Is this how a "smart" ignitor with EOL lamp detection is supposed to work when forced to hot restrike, or is it faulty ? (is the Vossloh Scwabe Z400MK a "smart" ignitor ?)
The "smart" ignitors are sold with the intelligence on three basic levels:
- Timed only: They give up the restrike attempts after some period of unsuccessful firing, usually few minutes. Then they wait few 10's of minutes (to let the lamp cool down) and retry another attempt cycle.
- Failure to strike detect: After few unsuccessful ignition cycles they give up permanently, tilo the power is cycled (to reset them). The power should be OFF for some minute to let all the internal capacitor's discharge below the PowerOnReset level of the controller.
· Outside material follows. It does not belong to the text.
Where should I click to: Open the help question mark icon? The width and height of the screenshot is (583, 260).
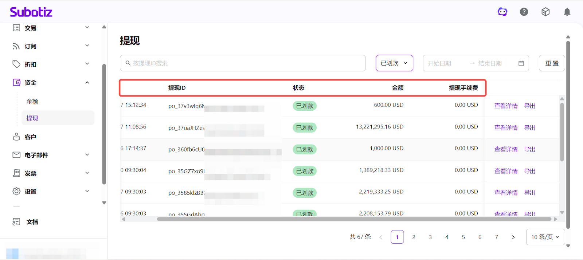(524, 12)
- Advanced lamp failure detections: Monitor the lamp voltage pattern and shut OFF, when it evaluate the lamp as faulty (e.g. the HPS cycling demonstrate itself as rising arc voltage from the ignition too extinction with repeated waveform). But these use different, frequently proprietary detection. Some of these are tailored to work with exact lamp family (HPS, QMH, CMH,...) and so are not 100% compatible with other than rated lamp family (as it behave differently, so the protection won't work properly).
The failure mode you described could be linked to the bad lamp contact as well. With Rx7s I had big trouble with SLI (European Sylvania) lamps, as they used only tiny drop of the cement and it was insufficient to hold the contact pressure (Well, I hope they fixed the problem in the meantime).
In your case I would guess the cement was damaged by the moisture inside the fixture, so it lost it's strength.
If there is bad contact, the HV puilse jump over, so the lamp flash (or glow from these flashes, as many ignitors give 100pulses/second), but the main, low voltage high current for the main arc could not pass.